About this exercise
Transcribe the listing word for word. Begin at its first line and end with the line containing "HOW TO CHOOSE Wind".
━━━━━━
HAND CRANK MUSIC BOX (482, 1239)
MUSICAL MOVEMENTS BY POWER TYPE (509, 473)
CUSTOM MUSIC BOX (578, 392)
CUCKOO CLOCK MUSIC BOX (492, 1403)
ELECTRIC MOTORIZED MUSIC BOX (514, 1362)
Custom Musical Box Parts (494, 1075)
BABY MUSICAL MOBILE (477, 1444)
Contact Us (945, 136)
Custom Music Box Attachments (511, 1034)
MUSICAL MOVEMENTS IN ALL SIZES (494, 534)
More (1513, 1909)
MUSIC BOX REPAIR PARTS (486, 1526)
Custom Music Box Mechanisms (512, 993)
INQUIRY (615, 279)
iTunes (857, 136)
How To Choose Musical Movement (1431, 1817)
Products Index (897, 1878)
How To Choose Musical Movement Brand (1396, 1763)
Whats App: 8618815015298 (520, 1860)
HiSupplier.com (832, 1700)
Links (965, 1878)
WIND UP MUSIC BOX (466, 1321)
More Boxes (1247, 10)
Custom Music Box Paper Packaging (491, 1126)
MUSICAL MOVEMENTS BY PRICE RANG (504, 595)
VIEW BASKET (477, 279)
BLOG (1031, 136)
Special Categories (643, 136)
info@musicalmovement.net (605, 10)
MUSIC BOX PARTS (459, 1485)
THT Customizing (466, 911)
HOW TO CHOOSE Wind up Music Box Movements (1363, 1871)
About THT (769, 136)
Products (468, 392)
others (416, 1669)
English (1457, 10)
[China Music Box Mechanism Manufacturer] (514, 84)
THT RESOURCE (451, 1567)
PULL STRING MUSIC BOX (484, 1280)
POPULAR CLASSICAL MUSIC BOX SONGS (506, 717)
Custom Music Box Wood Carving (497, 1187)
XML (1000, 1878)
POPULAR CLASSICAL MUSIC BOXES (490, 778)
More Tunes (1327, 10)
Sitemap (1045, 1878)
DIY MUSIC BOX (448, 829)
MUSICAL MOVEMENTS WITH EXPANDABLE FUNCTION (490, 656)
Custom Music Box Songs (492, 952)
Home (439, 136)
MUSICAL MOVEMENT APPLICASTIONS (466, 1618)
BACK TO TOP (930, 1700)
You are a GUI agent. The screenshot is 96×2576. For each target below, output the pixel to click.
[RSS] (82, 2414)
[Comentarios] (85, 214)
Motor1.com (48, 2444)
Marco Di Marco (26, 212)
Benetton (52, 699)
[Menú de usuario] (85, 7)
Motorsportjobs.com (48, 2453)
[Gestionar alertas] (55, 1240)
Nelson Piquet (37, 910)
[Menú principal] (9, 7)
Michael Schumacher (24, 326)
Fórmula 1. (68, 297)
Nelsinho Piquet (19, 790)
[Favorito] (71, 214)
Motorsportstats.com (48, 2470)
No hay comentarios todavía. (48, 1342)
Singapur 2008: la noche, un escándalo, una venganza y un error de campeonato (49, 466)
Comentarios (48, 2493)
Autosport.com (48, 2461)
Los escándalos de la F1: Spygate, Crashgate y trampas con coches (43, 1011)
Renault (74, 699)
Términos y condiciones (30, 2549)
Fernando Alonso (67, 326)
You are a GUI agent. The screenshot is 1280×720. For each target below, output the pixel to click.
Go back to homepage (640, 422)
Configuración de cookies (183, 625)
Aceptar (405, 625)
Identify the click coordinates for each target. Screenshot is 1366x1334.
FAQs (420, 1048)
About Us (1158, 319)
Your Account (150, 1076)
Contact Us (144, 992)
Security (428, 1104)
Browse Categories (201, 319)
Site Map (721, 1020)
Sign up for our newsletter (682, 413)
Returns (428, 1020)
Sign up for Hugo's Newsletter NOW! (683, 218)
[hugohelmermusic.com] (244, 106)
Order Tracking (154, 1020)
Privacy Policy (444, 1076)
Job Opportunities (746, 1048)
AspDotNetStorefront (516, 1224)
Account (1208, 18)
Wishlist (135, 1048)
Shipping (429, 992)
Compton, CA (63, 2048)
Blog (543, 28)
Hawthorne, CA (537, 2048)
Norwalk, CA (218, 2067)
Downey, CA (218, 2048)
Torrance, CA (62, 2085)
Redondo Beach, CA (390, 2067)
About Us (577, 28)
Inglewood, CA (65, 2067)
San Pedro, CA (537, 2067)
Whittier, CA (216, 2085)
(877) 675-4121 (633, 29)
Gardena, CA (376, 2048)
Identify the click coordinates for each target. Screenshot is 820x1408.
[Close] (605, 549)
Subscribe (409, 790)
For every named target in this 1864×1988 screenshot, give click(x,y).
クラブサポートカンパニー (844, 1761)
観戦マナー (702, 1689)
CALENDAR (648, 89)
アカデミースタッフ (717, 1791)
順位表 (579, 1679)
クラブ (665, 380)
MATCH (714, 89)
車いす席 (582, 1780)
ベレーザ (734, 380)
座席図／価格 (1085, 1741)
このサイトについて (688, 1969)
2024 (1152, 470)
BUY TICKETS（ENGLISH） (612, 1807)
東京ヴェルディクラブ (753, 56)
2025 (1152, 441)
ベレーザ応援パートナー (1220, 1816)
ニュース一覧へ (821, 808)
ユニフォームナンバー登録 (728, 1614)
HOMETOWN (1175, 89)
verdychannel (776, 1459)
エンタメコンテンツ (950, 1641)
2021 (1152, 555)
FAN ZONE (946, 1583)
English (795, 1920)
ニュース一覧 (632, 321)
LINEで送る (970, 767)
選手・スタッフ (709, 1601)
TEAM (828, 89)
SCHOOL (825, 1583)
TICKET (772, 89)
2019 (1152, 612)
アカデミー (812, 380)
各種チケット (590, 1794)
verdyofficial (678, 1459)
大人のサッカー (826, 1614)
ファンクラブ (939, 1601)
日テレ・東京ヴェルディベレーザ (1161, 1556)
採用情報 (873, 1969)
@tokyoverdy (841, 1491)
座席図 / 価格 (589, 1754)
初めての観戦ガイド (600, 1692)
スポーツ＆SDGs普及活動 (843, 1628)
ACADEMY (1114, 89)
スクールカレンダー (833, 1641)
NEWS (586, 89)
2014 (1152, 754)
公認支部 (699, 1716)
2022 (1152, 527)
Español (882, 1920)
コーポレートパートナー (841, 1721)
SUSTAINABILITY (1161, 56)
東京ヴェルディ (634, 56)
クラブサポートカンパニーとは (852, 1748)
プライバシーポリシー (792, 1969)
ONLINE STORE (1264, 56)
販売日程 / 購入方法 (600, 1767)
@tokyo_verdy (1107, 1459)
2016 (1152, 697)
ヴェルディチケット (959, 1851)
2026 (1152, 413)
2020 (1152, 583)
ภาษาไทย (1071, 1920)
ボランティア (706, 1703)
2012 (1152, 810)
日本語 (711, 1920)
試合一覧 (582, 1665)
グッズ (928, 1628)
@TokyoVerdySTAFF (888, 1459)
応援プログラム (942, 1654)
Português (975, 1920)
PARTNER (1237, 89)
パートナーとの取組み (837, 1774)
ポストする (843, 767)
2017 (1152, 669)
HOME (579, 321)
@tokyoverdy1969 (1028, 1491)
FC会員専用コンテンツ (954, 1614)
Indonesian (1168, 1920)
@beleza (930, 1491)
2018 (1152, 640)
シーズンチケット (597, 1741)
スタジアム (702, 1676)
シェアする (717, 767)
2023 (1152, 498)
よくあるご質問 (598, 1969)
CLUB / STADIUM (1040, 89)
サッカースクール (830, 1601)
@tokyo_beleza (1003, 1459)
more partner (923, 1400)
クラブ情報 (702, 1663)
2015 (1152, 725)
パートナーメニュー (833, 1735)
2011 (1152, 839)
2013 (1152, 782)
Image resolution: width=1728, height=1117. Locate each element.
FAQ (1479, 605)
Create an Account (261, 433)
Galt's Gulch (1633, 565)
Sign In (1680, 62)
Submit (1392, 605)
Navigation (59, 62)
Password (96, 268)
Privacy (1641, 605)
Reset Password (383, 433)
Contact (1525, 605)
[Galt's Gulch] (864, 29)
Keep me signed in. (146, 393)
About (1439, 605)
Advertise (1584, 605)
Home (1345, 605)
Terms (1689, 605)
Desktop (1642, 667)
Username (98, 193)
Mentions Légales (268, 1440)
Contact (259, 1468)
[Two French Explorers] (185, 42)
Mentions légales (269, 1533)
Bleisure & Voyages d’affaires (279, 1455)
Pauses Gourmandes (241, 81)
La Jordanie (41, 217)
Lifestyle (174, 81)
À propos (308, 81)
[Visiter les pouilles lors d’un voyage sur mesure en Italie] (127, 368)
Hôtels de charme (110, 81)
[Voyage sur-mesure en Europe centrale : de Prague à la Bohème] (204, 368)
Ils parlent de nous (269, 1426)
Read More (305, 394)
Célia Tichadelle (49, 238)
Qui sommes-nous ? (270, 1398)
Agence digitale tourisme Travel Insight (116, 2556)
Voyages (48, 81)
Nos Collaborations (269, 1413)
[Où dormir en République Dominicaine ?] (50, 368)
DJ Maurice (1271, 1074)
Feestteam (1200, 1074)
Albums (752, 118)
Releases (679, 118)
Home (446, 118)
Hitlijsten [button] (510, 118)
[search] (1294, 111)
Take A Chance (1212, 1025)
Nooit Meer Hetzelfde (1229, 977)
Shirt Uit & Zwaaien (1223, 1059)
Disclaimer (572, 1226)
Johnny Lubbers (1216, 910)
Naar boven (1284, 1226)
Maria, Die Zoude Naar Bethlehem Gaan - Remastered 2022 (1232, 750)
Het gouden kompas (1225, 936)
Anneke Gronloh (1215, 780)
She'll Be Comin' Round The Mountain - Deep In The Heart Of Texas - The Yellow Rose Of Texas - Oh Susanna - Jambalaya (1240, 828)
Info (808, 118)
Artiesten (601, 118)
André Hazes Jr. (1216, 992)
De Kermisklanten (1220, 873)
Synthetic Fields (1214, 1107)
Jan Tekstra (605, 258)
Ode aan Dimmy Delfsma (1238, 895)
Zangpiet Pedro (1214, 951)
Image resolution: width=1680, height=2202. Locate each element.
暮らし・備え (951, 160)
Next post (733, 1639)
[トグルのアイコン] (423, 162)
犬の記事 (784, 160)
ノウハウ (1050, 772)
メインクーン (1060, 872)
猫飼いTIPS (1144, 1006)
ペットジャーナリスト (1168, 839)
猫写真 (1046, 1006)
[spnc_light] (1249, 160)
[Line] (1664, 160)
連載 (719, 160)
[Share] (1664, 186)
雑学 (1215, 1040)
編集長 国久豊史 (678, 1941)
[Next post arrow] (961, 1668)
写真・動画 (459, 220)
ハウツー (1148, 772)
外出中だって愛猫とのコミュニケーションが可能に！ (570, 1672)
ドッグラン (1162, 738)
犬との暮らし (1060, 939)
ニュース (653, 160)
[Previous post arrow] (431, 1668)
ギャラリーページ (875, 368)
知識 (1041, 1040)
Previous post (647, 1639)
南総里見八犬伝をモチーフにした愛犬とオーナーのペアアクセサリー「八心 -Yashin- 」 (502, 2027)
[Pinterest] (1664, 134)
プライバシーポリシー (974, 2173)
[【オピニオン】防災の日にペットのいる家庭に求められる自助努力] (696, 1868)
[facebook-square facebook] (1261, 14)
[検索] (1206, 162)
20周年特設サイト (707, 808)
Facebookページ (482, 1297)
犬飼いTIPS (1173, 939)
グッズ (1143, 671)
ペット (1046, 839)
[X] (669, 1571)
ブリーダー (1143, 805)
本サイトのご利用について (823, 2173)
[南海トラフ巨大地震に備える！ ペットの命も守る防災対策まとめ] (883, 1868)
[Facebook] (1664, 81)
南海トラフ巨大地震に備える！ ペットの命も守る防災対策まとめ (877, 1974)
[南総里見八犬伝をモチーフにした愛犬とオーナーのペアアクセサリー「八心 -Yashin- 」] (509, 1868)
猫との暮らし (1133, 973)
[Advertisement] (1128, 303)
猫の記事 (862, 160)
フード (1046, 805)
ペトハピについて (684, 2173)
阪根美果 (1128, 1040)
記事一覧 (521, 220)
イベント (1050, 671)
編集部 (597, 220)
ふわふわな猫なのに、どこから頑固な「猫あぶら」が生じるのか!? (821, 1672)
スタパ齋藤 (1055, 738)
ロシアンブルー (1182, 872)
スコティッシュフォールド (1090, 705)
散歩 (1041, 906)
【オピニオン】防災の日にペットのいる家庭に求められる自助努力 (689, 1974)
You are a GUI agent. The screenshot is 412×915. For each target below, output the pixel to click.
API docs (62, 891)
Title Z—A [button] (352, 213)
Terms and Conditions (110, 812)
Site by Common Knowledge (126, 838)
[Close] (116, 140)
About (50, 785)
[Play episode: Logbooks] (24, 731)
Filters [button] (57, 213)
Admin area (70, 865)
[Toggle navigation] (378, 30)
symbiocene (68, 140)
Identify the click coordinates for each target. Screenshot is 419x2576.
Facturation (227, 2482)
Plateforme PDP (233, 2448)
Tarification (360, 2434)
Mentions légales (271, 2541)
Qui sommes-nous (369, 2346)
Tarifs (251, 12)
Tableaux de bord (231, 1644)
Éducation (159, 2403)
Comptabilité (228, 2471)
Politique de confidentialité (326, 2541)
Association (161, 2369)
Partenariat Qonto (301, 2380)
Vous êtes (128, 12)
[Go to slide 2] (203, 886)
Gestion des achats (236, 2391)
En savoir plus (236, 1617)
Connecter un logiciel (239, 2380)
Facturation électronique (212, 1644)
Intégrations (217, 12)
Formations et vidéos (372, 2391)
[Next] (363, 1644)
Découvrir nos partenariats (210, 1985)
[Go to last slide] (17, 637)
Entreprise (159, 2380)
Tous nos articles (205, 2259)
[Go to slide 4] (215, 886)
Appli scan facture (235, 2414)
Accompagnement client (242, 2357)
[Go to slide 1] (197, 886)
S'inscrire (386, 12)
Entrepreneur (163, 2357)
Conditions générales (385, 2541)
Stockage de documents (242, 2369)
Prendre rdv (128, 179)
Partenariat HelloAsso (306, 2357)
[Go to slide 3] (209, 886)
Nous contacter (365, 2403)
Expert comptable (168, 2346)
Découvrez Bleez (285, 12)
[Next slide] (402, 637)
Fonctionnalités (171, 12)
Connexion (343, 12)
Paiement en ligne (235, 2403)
━━━━━━
Worked solution
HAND CRANK MUSIC BOX (482, 1239)
MUSICAL MOVEMENTS BY POWER TYPE (509, 473)
CUSTOM MUSIC BOX (578, 392)
CUCKOO CLOCK MUSIC BOX (492, 1403)
ELECTRIC MOTORIZED MUSIC BOX (514, 1362)
Custom Musical Box Parts (494, 1075)
BABY MUSICAL MOBILE (477, 1444)
Contact Us (945, 136)
Custom Music Box Attachments (511, 1034)
MUSICAL MOVEMENTS IN ALL SIZES (494, 534)
More (1513, 1909)
MUSIC BOX REPAIR PARTS (486, 1526)
Custom Music Box Mechanisms (512, 993)
INQUIRY (615, 279)
iTunes (857, 136)
How To Choose Musical Movement (1431, 1817)
Products Index (897, 1878)
How To Choose Musical Movement Brand (1396, 1763)
Whats App: 8618815015298 (520, 1860)
HiSupplier.com (832, 1700)
Links (965, 1878)
WIND UP MUSIC BOX (466, 1321)
More Boxes (1247, 10)
Custom Music Box Paper Packaging (491, 1126)
MUSICAL MOVEMENTS BY PRICE RANG (504, 595)
VIEW BASKET (477, 279)
BLOG (1031, 136)
Special Categories (643, 136)
info@musicalmovement.net (605, 10)
MUSIC BOX PARTS (459, 1485)
THT Customizing (466, 911)
HOW TO CHOOSE Wind up Music Box Movements (1363, 1871)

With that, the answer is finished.